He cites the Video Working Group established between Jet Stream, local telco KPN, computer network SURFnet (usually
reserved for academic research), and domestic public broadcaster NPO.

“The main goal was to get everyone round a table in [the] same room instead of seeing each other as the enemy and talk about scalable distribution over the internet,” van der Ziel says. “The value chain is changing for broadcasters—mainly due to the internet—but they still need to be part of the value chain.”

Convinced that deep-edge distribution (small-edge servers deployed deep within ISP networks close to metro rings and end users) offered the only true scalable solution, Jet Stream deployed CDNs based on its VideoExchange software for each of the partners before linking them as a federated CDN. “This enables large-scale content delivery for the content owners, dealing directly with the ISPs, at much lower costs for both the ISP and the content owner,” van der Ziel says.

“Before the Dutch Media Hub, it was a struggle to find partners who could do a job with us,” van der Ziel says. “Thanks to the Hub, we now know who is active in the industry, and we can find them much more easily. It moves business from an ad hoc level to a permanent one.”

Leading local soccer club Ajax, for example, asked Jet Stream to host the streaming of its match-day content, but it also required transcoding and video management and a new content management system for its website.

“By forming a partnership with members of the Hub, we won the pitch. One company in the Hub may win the business and act as the clientface, but it will subcontract specialist work to other members,” van der Ziel says.

“The Hub will broker arrangements between customers who want to innovate together with a couple of consortium partners who can help facilitate their plans,” Freriks says. “These act as pilots, a proof of concept. Once we have a practical business solution, we can ramp it up to a business on a much wider scale.”

NPO and the commercial broadcasters SBS and RTL are cooperating in a Dutch Media Hub project to stimulate the tapeless exchange of all audio and video material between themselves and independent facilities in the country by Oct. 10 this year (10/10/10).

Beyond the Netherlands

There’s an idea to foster a European cloud computing and storage market for digital cinema and TV assets. “It will be an ecosystem where content is stored in its highest resolution, once rights are exchanged, and copies transferred to multiple channels in multiple versions for all the major studios on a wide scale,” Freriks says.

Another project is set to explore advanced search techniques for mass data storageincluding text, image, and speech recognition.

There are also plans to centrally store, process, distribute, and archive all commercials in the Netherlands, initially for local broadcasters as the first step on the way to a pan-European distribution.

A key partner in this endeavour is Eindhoven-headquartered digital watermarking and fingerprinting specialist Civolution.
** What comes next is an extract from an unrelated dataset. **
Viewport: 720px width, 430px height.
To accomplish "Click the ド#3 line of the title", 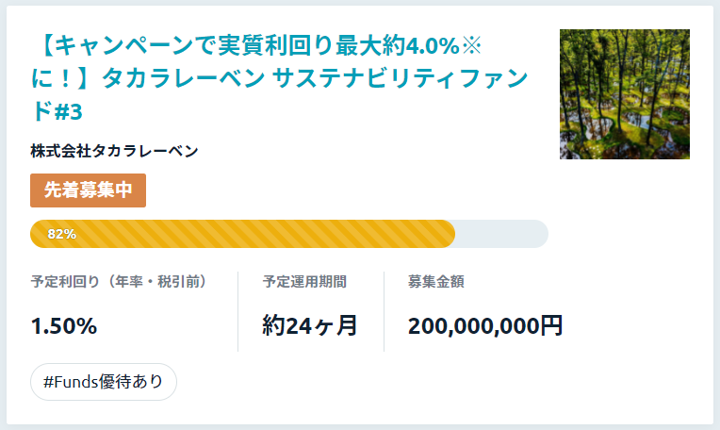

It was spun out of local tech giant Philips in 2008 and subsequently acquired broadcast monitoring and verification business Teletrax and the watermarking division of Thomson.

Civolution already works with all the major U.S. studios and TV networks to watermark prerelease content as well as digital cinema copies housed in the servers of specific cinemas.

“Our technology can track any potential camcorder copy of a film back to its origins,” says Civolution CEO Alex Terpstra. “Since we already watermark content in prerelease and in the cinema itself, we are now closing the gap between distribution of files to digital cinemas so that illegal copies can be identified at any stage in a project’s life cycle.”

Beginning in 2011, the enterprise intends to head east into India to tap the Bollywood market and to perform a similar distribution and management role for movie content emerging from Asia.

As a first step, though, the Hub needs to get a critical mass of studios on board. Most of the studios are already working with the individual companies, and the Hub is setting up trials with Warner Bros. amongst others as a start, but discussions are ongoing with all the major players, Freriks says.

“We have excellent collaboration with the Dutch consulate in California and have enlisted homegrown stars (Rutger Hauer, Paul Verhoeven) to support us,” Freriks says.

According to Freriks, the larger members of the consortium are being connected by fast fibre, but the Hub is less a physical infrastructure than a coalition of companies making effective use of the umbrella organisation as a marketing force. A classic case, perhaps, of the sum being greater than the parts.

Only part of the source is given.